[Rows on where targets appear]
++++++
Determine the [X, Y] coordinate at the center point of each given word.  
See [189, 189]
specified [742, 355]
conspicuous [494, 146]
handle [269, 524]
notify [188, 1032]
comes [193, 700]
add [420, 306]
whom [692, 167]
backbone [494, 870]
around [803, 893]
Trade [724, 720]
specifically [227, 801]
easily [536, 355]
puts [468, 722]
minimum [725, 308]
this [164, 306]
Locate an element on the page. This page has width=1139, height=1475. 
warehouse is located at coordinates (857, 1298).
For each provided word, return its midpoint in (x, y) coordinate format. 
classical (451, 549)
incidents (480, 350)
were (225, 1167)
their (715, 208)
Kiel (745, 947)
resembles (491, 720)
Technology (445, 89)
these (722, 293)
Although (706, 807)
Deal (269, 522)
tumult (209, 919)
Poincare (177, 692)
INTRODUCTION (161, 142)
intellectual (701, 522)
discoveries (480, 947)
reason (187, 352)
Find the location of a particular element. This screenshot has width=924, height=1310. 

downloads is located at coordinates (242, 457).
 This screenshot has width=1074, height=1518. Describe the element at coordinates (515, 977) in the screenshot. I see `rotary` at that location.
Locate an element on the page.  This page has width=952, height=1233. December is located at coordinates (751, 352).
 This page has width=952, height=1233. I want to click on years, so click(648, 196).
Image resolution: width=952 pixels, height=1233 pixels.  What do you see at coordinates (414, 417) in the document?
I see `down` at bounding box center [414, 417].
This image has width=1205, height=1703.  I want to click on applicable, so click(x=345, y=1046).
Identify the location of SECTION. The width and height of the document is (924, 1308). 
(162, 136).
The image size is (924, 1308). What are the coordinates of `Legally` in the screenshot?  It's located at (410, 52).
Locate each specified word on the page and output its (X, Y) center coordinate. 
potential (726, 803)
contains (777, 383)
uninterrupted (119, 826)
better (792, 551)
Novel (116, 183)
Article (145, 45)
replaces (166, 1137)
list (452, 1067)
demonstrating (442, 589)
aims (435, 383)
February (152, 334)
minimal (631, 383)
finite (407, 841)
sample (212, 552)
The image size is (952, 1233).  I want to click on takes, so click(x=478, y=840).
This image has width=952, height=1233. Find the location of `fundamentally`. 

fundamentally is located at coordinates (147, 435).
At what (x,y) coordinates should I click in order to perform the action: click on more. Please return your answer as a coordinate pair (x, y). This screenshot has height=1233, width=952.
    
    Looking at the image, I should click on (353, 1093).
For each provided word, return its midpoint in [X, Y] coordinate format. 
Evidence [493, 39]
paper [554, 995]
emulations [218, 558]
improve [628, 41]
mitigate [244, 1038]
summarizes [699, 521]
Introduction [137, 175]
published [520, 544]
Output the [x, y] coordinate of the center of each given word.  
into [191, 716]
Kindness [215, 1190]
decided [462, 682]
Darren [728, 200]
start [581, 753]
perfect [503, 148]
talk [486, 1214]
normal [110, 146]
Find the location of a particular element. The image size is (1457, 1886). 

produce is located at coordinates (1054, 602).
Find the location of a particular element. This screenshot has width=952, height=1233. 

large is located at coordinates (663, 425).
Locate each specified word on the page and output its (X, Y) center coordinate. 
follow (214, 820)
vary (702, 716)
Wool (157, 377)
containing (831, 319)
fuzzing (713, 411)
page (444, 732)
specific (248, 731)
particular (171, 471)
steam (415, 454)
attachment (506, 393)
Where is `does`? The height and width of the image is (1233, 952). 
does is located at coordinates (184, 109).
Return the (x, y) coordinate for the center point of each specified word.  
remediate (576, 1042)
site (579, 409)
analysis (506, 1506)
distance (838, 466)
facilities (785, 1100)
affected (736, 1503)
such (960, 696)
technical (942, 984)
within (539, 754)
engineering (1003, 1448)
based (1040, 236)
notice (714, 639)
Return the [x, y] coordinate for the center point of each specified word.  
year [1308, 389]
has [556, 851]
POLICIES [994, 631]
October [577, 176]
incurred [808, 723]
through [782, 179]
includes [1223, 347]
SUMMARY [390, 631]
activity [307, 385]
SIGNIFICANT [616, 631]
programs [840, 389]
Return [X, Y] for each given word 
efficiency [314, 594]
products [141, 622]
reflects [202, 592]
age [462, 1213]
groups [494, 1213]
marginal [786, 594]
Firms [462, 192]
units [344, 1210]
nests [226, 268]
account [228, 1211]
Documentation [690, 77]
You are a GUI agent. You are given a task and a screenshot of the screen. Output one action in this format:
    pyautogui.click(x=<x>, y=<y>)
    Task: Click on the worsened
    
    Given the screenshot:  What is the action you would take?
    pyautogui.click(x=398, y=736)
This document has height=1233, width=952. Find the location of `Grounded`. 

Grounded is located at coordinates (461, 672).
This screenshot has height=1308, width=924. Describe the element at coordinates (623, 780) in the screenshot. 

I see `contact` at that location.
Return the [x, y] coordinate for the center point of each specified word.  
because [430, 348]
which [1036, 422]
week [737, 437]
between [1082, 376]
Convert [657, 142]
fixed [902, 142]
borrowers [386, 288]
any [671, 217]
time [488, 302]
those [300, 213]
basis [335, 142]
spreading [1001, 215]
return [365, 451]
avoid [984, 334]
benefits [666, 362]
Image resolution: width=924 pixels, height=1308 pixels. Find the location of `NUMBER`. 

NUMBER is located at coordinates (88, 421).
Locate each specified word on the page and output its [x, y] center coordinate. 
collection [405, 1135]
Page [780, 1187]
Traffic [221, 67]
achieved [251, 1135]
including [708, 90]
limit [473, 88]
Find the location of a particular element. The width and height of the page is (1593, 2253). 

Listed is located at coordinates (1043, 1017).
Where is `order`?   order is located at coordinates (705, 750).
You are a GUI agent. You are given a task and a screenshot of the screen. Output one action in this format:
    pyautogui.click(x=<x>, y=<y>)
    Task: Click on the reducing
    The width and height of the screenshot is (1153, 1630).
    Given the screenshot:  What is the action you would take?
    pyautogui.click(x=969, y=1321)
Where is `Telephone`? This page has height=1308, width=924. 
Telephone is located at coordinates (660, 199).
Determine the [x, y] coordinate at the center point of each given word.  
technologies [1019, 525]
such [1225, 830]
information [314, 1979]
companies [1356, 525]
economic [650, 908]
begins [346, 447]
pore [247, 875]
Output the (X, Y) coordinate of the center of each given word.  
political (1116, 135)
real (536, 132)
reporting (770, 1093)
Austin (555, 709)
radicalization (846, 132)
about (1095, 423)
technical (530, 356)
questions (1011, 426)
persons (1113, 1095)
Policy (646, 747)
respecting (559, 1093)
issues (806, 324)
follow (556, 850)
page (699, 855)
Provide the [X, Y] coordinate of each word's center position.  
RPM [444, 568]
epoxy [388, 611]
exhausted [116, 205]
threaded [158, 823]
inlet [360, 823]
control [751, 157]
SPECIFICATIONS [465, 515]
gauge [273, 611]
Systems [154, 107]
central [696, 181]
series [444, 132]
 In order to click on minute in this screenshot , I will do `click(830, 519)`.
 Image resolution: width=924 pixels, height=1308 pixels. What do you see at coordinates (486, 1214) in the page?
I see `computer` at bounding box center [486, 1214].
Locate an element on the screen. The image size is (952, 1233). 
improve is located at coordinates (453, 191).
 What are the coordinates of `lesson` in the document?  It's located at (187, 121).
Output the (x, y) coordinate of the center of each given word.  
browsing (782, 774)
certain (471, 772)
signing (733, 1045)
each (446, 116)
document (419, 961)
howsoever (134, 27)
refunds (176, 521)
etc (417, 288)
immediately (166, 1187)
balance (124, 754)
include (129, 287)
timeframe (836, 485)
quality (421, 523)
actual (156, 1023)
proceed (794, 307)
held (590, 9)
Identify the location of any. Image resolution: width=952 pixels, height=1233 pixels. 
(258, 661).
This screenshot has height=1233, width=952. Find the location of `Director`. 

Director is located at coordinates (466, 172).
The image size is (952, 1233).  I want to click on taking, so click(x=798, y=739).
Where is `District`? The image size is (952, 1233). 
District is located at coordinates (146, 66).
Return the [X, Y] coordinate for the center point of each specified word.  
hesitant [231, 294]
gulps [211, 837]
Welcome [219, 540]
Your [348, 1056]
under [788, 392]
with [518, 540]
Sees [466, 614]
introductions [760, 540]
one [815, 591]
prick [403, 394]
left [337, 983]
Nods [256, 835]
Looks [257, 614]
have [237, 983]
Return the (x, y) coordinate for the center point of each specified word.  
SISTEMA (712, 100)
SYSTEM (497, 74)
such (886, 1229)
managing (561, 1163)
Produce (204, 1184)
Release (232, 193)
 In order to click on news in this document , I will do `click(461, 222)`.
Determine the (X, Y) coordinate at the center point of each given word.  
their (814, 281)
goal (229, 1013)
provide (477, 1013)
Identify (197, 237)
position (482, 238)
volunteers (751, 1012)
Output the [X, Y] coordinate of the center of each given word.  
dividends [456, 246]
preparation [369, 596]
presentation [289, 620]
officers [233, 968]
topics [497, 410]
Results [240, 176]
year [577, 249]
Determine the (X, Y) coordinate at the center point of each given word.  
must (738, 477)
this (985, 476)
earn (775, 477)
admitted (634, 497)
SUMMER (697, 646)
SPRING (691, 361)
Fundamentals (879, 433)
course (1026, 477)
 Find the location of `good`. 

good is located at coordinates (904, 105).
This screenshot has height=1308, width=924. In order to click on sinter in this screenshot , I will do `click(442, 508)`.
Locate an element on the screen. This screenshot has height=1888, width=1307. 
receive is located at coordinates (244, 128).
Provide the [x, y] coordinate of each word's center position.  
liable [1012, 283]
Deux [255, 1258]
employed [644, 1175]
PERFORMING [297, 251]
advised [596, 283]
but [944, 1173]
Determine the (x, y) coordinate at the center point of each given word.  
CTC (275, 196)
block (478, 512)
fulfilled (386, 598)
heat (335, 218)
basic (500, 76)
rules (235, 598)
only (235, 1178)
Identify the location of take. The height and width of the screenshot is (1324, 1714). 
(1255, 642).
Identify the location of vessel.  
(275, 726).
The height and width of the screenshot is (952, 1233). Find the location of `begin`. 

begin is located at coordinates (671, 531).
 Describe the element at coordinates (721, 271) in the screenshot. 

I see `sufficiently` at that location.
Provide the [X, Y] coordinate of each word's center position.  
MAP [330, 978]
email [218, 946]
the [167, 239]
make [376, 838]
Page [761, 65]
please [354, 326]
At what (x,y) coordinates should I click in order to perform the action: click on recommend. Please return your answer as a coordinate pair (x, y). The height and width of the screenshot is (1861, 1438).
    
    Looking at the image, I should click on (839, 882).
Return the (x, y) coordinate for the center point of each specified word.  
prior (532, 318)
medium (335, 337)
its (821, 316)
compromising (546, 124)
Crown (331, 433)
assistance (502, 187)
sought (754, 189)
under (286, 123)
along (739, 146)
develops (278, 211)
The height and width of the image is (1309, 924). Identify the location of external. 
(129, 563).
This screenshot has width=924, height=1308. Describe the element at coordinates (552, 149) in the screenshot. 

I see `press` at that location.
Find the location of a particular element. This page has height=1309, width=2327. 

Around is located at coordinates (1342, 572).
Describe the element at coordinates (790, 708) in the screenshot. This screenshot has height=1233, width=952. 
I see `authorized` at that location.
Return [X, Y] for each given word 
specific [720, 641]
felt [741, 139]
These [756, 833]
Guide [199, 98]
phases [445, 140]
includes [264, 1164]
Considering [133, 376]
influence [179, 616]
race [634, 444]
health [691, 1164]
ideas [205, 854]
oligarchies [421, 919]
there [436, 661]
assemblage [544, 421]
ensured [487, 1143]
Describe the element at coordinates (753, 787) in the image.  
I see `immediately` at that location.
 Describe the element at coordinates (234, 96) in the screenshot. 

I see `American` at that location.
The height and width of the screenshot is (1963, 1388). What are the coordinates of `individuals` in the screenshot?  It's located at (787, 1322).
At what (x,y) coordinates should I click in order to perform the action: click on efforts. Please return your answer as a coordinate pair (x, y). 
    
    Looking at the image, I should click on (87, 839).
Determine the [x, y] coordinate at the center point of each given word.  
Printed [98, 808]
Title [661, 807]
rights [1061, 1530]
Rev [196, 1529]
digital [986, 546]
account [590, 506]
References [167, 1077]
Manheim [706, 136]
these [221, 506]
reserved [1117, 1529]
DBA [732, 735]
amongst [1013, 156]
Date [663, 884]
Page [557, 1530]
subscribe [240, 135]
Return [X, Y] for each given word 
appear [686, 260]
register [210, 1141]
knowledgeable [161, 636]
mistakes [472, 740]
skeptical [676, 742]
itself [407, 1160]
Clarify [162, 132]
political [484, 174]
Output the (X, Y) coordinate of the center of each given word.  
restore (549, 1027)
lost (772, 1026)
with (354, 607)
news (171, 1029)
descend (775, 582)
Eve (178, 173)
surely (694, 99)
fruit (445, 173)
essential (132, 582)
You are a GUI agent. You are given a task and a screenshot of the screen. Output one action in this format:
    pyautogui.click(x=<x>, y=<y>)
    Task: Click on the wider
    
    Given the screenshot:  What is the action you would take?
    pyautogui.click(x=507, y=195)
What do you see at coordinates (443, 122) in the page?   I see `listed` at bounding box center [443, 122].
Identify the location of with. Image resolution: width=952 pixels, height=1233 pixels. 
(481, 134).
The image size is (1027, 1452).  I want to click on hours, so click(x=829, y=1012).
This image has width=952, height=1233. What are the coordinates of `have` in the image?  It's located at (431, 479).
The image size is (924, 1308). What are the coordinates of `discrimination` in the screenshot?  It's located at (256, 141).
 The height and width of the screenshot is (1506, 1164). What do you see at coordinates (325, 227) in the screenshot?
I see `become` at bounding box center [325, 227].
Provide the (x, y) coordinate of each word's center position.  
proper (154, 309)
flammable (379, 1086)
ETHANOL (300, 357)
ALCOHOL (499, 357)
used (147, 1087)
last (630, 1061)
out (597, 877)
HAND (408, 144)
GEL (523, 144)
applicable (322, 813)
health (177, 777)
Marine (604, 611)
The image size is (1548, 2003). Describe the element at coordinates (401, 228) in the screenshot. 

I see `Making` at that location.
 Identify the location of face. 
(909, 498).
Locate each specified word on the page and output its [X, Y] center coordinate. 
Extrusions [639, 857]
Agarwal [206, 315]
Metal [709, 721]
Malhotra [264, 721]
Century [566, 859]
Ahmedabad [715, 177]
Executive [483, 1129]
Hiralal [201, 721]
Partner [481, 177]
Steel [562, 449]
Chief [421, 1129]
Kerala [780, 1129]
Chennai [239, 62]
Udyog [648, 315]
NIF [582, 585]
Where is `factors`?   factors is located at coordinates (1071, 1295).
++++++
Copy out again the rows that begin with the line containing "knowledgeable [161, 636]" and continue through the line containing "essential (132, 582)", with both of those lines included.

knowledgeable [161, 636]
mistakes [472, 740]
skeptical [676, 742]
itself [407, 1160]
Clarify [162, 132]
political [484, 174]
Output the (X, Y) coordinate of the center of each given word.  
restore (549, 1027)
lost (772, 1026)
with (354, 607)
news (171, 1029)
descend (775, 582)
Eve (178, 173)
surely (694, 99)
fruit (445, 173)
essential (132, 582)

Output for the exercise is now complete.